Biological and clinical significance of PARP1 protein expression in breast cancer

2015 
Poly(ADP-ribose) polymerase-1 (PARP1) is a key facilitator of DNA repair. PARP inhibitors have gained recent attention as promising therapeutic agents for the treatment of solid tumours including breast cancer (BC). However, the biological and clinical significance of PARP1 expression in BC and its role in DNA-damage response (DDR) remain to be defined. We investigated the expression of PARP1 expression, cleaved (PARP1c) and non-cleaved (PAR1nc) forms, in a large and well-characterised cohort of clinically annotated stage I–III operable BCs (n = 1,269) and 43 BRCA1-mutated BCs using immunohistochemistry. PARP1 expression was correlated to clinicopathological variables, outcome and expression of other key DNA repair proteins (BRCA1, RAD51, Ku70/80, PIASγ and CHK1).
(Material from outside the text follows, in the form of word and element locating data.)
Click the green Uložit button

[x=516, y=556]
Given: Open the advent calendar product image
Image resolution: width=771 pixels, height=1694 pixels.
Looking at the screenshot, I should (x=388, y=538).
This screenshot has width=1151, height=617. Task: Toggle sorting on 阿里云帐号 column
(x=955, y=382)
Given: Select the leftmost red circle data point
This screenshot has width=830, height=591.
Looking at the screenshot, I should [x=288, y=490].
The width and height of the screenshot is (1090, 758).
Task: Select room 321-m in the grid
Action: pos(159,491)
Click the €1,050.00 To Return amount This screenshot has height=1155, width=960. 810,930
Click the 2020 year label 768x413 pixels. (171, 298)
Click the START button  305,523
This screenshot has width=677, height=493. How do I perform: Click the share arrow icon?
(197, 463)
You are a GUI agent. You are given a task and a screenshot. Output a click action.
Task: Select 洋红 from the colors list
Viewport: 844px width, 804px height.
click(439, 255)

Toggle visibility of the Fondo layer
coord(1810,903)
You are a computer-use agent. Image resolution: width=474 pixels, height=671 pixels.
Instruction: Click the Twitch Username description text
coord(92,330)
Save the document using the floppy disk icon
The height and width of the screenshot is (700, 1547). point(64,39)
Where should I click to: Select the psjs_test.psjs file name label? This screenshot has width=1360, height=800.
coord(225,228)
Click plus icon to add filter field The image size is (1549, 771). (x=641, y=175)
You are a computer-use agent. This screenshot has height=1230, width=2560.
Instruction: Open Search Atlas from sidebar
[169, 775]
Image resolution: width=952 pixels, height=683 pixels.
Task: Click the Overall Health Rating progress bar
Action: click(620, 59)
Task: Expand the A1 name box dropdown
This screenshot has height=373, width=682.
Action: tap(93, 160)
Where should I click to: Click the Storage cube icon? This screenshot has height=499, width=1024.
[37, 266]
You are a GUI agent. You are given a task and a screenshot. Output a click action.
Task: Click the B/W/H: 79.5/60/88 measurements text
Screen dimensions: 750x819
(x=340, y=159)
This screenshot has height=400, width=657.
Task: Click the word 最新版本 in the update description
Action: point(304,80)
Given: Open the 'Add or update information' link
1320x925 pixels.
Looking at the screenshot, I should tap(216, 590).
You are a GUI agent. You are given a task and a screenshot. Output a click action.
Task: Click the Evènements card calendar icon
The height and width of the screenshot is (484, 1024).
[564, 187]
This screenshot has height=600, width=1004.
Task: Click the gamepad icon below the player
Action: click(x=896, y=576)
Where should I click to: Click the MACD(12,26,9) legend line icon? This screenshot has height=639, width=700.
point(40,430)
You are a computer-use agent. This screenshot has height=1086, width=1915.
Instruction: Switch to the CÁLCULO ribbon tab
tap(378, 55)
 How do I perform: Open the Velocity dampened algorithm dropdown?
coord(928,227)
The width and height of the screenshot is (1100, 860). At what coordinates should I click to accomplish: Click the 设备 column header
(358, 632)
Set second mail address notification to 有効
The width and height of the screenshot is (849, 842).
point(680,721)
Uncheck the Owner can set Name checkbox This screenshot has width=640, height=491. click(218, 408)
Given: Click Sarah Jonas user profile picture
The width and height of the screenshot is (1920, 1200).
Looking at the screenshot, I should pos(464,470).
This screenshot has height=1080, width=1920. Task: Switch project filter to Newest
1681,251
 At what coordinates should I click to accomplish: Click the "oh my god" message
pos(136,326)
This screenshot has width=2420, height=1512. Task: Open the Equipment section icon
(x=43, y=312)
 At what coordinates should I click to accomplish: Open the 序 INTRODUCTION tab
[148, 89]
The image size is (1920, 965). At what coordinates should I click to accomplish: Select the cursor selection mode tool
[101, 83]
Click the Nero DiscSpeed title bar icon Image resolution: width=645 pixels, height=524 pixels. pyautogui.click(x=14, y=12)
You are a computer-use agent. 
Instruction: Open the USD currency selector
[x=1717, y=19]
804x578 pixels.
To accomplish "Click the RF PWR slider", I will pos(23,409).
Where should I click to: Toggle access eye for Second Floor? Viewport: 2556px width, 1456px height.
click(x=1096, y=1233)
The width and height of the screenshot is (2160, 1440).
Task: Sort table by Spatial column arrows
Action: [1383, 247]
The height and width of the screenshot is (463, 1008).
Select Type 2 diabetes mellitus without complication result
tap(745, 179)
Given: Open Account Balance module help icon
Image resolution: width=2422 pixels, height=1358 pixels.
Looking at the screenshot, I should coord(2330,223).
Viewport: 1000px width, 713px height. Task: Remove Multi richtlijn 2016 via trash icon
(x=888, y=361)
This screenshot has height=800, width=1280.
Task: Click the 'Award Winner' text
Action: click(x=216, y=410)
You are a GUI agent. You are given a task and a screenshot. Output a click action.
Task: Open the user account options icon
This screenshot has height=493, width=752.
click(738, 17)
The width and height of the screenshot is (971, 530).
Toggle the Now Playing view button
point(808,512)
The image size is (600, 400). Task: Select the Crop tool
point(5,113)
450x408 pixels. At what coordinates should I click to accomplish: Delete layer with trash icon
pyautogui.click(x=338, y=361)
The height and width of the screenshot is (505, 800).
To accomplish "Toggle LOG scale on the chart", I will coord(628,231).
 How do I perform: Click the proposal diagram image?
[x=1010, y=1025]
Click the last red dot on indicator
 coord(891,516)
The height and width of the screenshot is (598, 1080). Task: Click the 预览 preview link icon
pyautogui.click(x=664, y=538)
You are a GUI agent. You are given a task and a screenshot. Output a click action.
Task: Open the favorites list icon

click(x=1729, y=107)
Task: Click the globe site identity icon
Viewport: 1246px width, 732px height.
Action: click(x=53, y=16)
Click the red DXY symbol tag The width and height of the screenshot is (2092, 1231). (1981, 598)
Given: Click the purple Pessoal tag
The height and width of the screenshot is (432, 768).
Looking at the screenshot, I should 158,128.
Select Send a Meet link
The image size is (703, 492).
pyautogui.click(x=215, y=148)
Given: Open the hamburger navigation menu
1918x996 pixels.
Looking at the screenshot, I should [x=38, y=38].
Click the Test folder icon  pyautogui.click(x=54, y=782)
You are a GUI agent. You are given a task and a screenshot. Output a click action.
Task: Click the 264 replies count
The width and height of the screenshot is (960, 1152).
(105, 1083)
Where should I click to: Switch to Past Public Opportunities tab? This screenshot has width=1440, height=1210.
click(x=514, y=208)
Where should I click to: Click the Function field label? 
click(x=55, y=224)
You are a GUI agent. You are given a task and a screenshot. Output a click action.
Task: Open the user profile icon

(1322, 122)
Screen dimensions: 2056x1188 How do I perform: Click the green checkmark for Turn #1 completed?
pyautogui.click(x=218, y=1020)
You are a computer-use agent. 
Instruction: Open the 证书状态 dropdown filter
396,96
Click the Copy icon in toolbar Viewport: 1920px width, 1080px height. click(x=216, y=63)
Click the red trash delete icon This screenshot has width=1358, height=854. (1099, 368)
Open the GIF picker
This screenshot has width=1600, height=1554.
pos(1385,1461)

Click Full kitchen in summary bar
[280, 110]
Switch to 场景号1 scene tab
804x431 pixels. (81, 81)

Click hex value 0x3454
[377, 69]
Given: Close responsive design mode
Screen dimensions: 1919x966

Expression of PARP1 was exclusively nuclear. 49 and 85 % of sporadic BC showed expression PARP1nc and PARP1c, respectively. In BRCA1-mutated tumours, PARP1nc/PARP1c was highly expressed (95 and 79 %, respectively). PARP1nc expression was positively associated with premenopausal younger age patients, larger size and higher tumour grade. PARP1 was positively associated with DDR-proteins; RAD51, BRCA1, CHK1 and PIASγ (p < 0.001). Negative association was found between PARP1nc and Ki67. PARP1c was associated with ER (p < 0.001). Different associations between PARP1 and DDR-proteins were observed when stratified based on ER/BRCA1 status. PARP1 was not an independent predictor of outcome in sporadic or BRCA1-mutated BC. Our results demonstrate a potential biological role for PARP1c and PARP1nc in DNA repair in BC based on the significant association with other key DNA damage repair proteins. These associations were not restricted to ER-negative or triple-negative subgroup.